The Sopranos: saison 2, 2000

David Chase


Au début, je n’avais pas bien compris la famille Soprano. Trop rapidement culte, trop branché et trop proche de « Mafia blues ».

Puis, j’y suis retourné, pour réaliser que la création de David Chase relevait du plus grand cinéma.

La première saison tenait le rôle ingrat d’éclaireur. Les personnages se présentaient, l’univers se posait, sauf qu’à l’avant dernier épisode, il ne semblait toujours rien se passer dans le New Jersey !

Les derniers plans abandonnaient la famille désunie, prise sous une averse soudaine, s’abritant dans un dinner. Chase annonçait gentiment que son matériau principal serait bien le temps.

De retour chez Tony, nous disposons finalement de peu de repères. De nouveau personnages apparaissent et la narration nous impose de les intégrer comme de vieilles connaissances. Le temps de la série se déploie alors comme un curieux monde parallèle où tout le monde vit, meurt, se marie ou se sépare en l’absence de notre regard.

Les Sopranos vivent sans nous. Nous apprendrons à vivre avec, jusqu’à cette période de 3 ans séparant les saisons 5 et 6, qui nous fit comprendre que si nous avions vécu sans eux et eux sans nous, nous n’avions jamais réellement quitté « les Soprano ».

Durant cette deuxième saison, les auteurs font accéder leur oeuvre à un niveau supérieur, en réglant quelques comptes avec leur inconscient cinéphilique.

Tout d’abord, Tony Soprano perdra sa mère Livia, source de toutes ses névroses. Une importante cheville scénaristique disparaît. C’est douloureux et Tony ne s’en remettra que difficilement mais il est devenu un homme libre, comme la série, qui lâche son concept dès sa deuxième année d’existence (le parrain chez le psy à cause d’une mère castratrice).

Ensuite, Tony emmène ses capos faire un tour en Sicile, sur les lieux où Vito Corleone a commis ses premiers forfaits. Le film de Coppola est, d’ailleurs, régulièrement cité par Sylvio ou Paulie, sans qu’ils en fassent toute une histoire, manière d’ôter la référence trop évidente au spectateur. La Sicile des « Sopranos » prendra les traits d’une femme ensorcelante mais trop lointaine, laquelle leur annoncera que la saga mafieuse leur appartient désormais en propre.

Dans un mouvement inverse, le neveu prodigue Christopher se pique de faire du cinéma, du vrai. Ses efforts aboutiront à une infâme série Z qu’il ne parviendra jamais à faire respecter, fusse revolver au poing. Chris Moltisanti fait fausse route, c’est son  quotidien qui édifie le mythe.

Par ailleurs, un autre protagoniste va définitivement libérer le gang de ses éventuels complexes : Richie April sort de prison. L’interprète, David Proval, porte l’histoire des seconds couteaux de la mafia sur sa gueule sinistre. « Mean streets », bien sûr, mais je me souviens, en particulier, du gangster vampire de « Innocent blood ». Ici aussi, il joue le rôle d’un mort vivant. Comme dans un pacte faustien, il séduira Janice la soeur de Tony, obligé de supporter son encombrante présence.

Car, si les Sopranos évoluent de manière fluide, Ritchie lui n’a jamais changé, il se croit encore chez Scorsese et imite Joe Pesci, violence et sadisme inclus.
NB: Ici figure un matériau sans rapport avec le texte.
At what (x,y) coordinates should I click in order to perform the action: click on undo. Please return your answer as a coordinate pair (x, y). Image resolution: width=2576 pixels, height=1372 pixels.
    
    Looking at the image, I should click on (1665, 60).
David Chase et Tony Soprano se chargeront  de lui faire comprendre que ce monde n’est plus le sien, par la même occasion,  ils expliquent aux cinéphiles que leur série télévisée n’a aucun besoin de surmoi cinématographique.
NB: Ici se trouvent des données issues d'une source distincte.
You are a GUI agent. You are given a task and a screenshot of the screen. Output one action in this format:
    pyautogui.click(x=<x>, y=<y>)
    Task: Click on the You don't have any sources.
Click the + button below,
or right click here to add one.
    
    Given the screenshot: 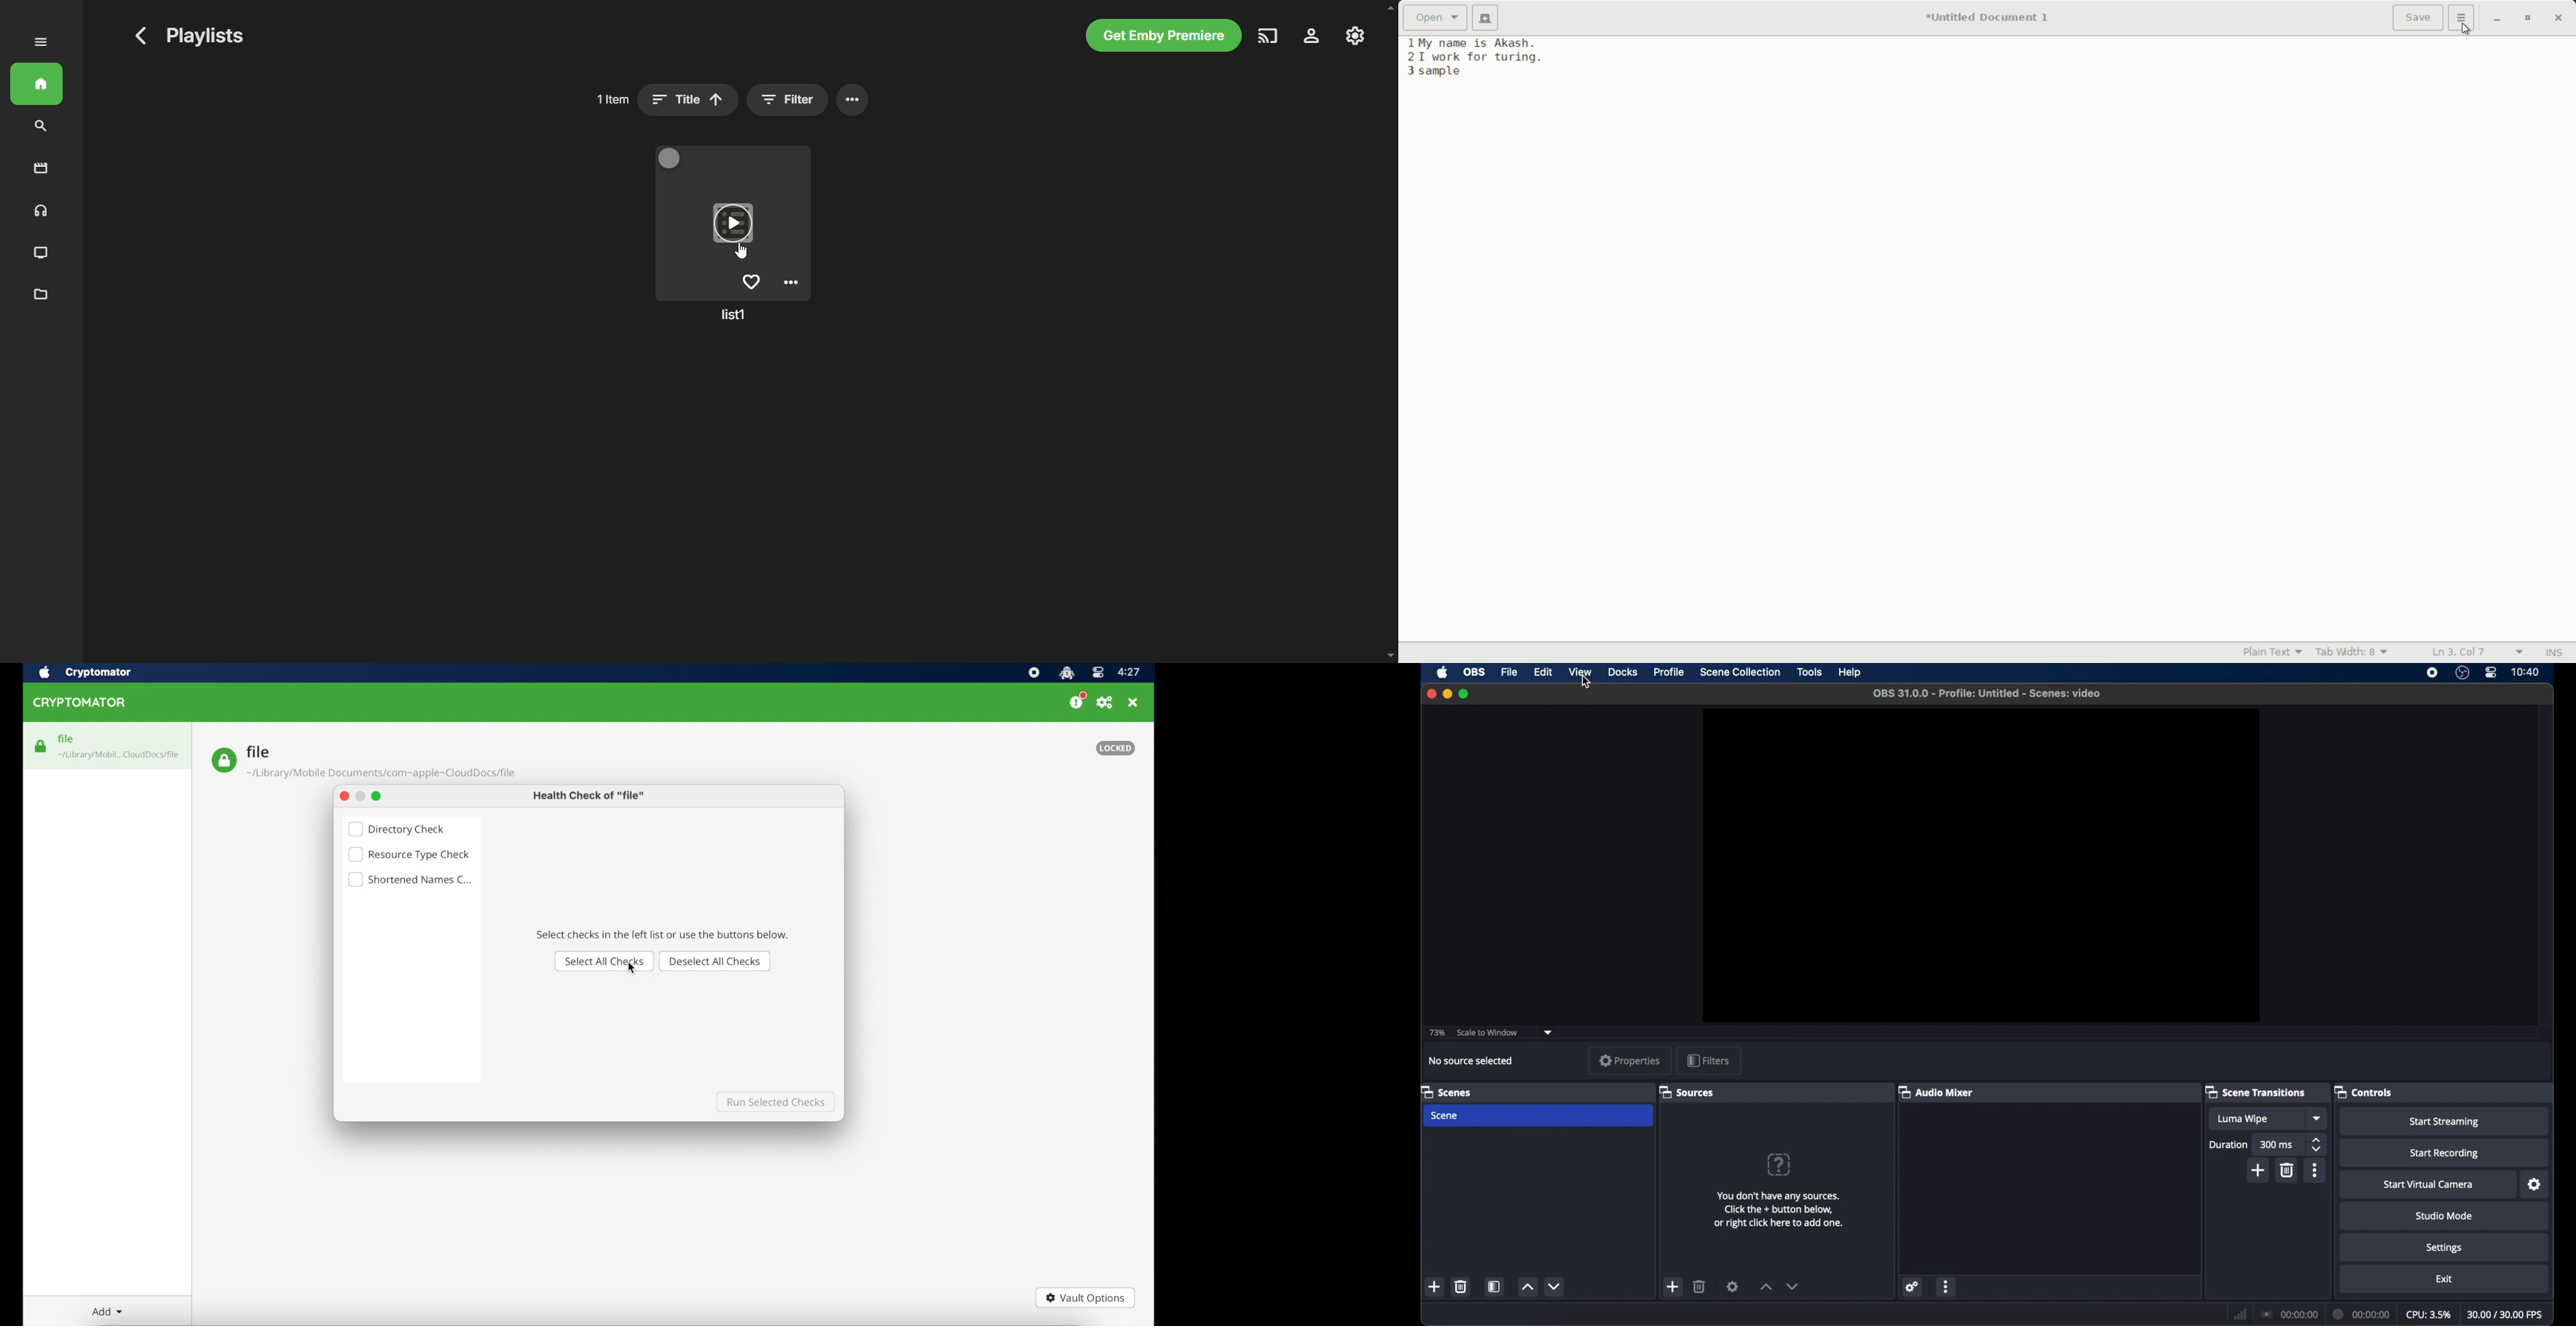 What is the action you would take?
    pyautogui.click(x=1783, y=1211)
Au loin, les psychanalystes se chargent de garder l’inconscient : Lorraine Bracco, sortie des «Affranchis» se charge d’analyser Tony. Cette lourde tâche lui impose de parler elle-même à un professionnel. Ce dernier est incarné par un cinéaste issu du nouvel Hollywood et devenu mémoire du cinéma américain : Peter Bogdanovich.

Capice ?

~ par 50 ans de cinéma sur 25 septembre 2011.